▸ Exercise instructions
After finding the line that holds "The image size is (1512, 797)." below, set down that line and the rest through the final one exactly, leaving the pictures out.

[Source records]
Start of Block

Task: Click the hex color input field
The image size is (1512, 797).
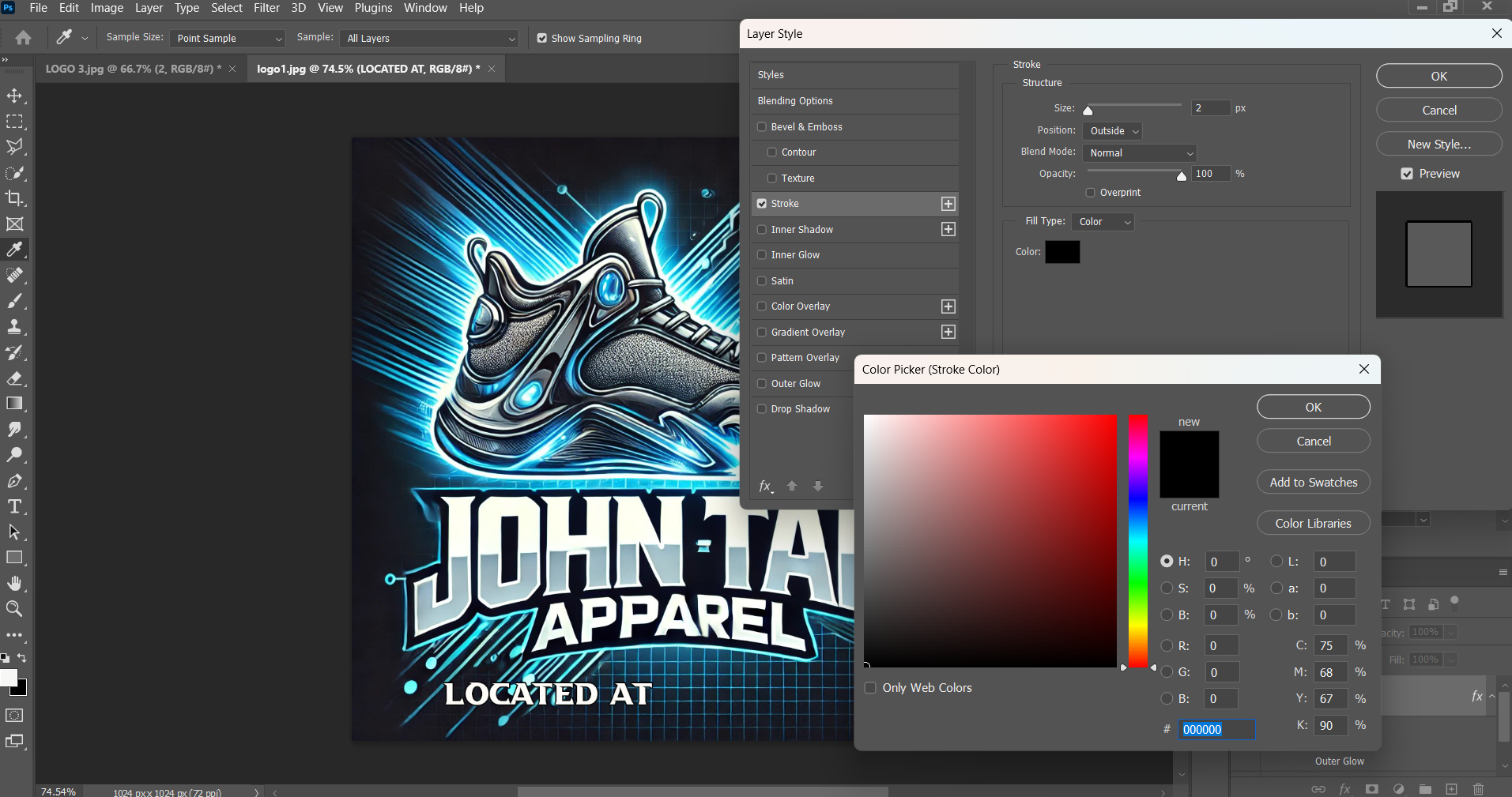Action: click(x=1216, y=730)
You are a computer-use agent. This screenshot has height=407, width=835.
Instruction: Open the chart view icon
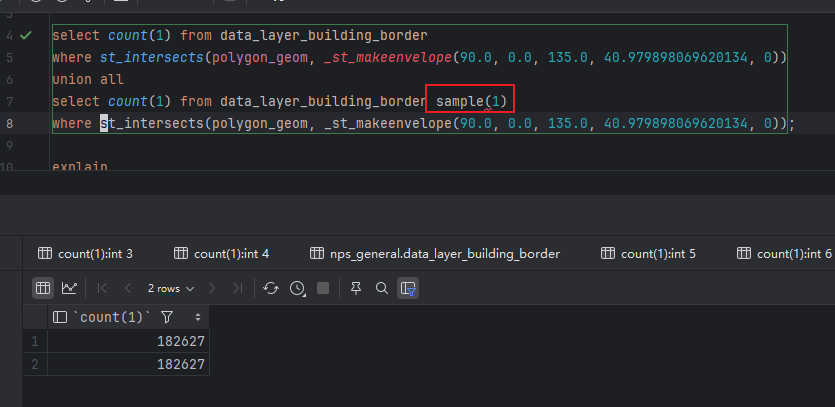[x=69, y=288]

End of Block

▸ Result below
The image size is (1512, 797).
Action: click(x=1216, y=730)
You are a computer-use agent. This screenshot has height=407, width=835.
Instruction: Open the chart view icon
[x=69, y=288]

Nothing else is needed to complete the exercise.